═════ Input data ═════

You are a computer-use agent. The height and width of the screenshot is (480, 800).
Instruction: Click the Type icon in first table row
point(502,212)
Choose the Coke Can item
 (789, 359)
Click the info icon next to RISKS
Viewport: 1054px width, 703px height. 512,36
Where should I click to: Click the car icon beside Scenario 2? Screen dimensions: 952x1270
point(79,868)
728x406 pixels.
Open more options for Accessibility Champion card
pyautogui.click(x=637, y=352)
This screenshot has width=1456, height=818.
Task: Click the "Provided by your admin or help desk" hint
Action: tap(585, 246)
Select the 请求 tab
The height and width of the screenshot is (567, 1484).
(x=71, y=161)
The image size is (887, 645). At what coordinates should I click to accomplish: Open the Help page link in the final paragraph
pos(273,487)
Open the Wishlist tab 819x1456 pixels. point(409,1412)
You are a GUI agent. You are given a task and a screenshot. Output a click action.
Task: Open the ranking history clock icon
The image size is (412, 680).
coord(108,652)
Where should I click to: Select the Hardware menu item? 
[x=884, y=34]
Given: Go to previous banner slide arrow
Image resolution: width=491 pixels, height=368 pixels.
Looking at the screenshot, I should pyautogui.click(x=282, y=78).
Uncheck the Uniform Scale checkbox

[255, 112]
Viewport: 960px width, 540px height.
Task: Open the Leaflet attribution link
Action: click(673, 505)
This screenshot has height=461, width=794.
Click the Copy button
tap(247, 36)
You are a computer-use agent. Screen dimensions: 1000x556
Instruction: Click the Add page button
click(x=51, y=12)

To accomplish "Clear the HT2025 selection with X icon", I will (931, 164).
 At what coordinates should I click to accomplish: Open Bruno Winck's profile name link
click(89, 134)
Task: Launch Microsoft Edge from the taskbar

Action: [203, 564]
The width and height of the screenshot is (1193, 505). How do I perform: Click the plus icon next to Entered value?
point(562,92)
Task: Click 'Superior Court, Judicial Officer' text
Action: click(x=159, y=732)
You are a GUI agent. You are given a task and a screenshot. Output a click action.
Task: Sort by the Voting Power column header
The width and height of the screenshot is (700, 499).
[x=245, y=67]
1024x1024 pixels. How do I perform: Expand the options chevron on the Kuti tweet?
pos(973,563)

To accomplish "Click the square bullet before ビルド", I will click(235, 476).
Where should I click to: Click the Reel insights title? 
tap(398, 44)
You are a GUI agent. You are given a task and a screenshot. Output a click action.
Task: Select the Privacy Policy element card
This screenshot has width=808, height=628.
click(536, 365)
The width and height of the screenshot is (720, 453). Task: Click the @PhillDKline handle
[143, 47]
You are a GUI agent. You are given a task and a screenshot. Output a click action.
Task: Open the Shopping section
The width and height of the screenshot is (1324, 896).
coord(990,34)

═════

> **What is needed**: From the line that contains "The width and height of the screenshot is (1193, 505)." through the final line of the material, copy every line exactly, including both ends.

> **Written solution**:
The width and height of the screenshot is (1193, 505). How do I perform: Click the plus icon next to Entered value?
point(562,92)
Task: Click 'Superior Court, Judicial Officer' text
Action: click(x=159, y=732)
You are a GUI agent. You are given a task and a screenshot. Output a click action.
Task: Sort by the Voting Power column header
The width and height of the screenshot is (700, 499).
[x=245, y=67]
1024x1024 pixels. How do I perform: Expand the options chevron on the Kuti tweet?
pos(973,563)

To accomplish "Click the square bullet before ビルド", I will click(235, 476).
Where should I click to: Click the Reel insights title? 
tap(398, 44)
You are a GUI agent. You are given a task and a screenshot. Output a click action.
Task: Select the Privacy Policy element card
This screenshot has width=808, height=628.
click(536, 365)
The width and height of the screenshot is (720, 453). Task: Click the @PhillDKline handle
[143, 47]
You are a GUI agent. You are given a task and a screenshot. Output a click action.
Task: Open the Shopping section
The width and height of the screenshot is (1324, 896).
coord(990,34)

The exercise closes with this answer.